SQL Server 2005 End of Life: What's Next?

Know Your Options for Moving On


With just a short amount of time to go until Microsoft officially kills off SQL Server 2005—i.e., no more hotfixes or security updates—the installed base of 800,000 to more than 2 million servers running the venerable relational database management system will need a replacement. The question is which way to go: SQL Server 20XX, cloud, hybrid, or something else?

Doing nothing is not an option: your next relational database management system (RDBMS) will need to address the areas of concern that necessitated SQL Server 2005’s end of life: explosive data growth, new data types, new demands, and new threats. According to a Microsoft-commissioned Forrester Consulting study, upgrading to SQL Server 2012 or 2014 provides a 113% ROI, with benefits and cost savings including user productivity and error reductions, IT resource productivity and support reductions, profit from direct and sales-led revenue, customer churn cost savings, cost reductions of improved security, and annual software and hardware savings.

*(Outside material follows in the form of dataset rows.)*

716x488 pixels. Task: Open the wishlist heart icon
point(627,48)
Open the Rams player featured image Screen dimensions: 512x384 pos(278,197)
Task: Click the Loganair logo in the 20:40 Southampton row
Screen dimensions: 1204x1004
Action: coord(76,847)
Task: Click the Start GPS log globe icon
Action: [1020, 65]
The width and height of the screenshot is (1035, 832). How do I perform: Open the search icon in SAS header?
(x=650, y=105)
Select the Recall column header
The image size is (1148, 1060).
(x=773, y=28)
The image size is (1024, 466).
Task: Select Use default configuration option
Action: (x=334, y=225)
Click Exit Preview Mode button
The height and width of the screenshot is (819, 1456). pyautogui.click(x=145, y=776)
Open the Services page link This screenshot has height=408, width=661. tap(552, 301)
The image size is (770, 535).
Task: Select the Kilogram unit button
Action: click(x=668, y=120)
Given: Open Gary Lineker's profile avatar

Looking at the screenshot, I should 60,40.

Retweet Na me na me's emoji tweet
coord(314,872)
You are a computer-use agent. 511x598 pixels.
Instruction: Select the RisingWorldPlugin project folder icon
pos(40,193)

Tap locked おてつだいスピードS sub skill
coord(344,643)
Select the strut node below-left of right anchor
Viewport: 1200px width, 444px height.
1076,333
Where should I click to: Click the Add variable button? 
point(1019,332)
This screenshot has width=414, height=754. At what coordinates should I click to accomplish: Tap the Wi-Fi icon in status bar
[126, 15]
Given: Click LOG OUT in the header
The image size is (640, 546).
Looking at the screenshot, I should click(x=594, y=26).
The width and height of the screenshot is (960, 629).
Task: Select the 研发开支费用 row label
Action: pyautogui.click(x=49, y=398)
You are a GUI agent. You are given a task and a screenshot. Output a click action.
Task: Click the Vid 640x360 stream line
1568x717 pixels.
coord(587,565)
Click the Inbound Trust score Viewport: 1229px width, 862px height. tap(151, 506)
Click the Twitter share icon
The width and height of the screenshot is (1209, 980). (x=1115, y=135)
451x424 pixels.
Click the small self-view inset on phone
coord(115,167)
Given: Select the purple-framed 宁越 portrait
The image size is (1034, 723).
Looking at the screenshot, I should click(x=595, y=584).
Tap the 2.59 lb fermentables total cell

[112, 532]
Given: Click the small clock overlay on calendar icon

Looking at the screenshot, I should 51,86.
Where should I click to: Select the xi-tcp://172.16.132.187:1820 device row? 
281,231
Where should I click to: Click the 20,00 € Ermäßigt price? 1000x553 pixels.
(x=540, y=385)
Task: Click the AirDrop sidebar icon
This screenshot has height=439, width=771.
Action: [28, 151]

If you want to stay with Microsoft, options include:

SQL Server 2012, with such bells and whistles as ColumnStore indexes; support for Windows Server Core, PowerView, and enhanced auditing; AlwaysOn; and Distributed Replay

SQL Server 2014, whose features include In-Memory OLTP, xVelocity memory-optimized Columnstore indexes, Buffer pool extension, IO resource governor enhancements, AlwaysOn Enhancements, Windows Azure integrated back-up, Security permissions, and Encryption for backups

• The not-yet-ready-for-prime time SQL Server 2016, which is still in beta, but includes real-time Operational Analytics, first in-market Always Encrypted, built-in SQL Server R Services, JSON support, federated query from relational to Hadoop with PolyBase, and active archive of cold data to Azure with Stretch Database

Azure SQL Database, Microsoft’s cloud database service, available as hosted or a hybrid on-premise/cloud dynamic duo

If you want to look at alternatives to SQL Server, then be prepared to do a lot of homework. According to Gartner Magic Quadrant for Operational DBMS 2015, it’s a two-horse race between Microsoft and Oracle, but leaders include: Amazon Web Services, IBM, SAP, and MongoDB, with another 20 vendors, most of them relegated to the niche category.

There is no shortage of options, just within Microsoft’s software and services portfolios, as well as a variety of competitors anxious to woo everyone looking to move on after SQL Server 2005 bites the dust. With data becoming increasingly more important to organizations’ continued existence—according to Forrester, “all companies are in the data business now”—all that data will have to be folded, spindled, and mutilated somewhere. The odds are that the somewhere will continue to be some flavor of Microsoft SQL Server.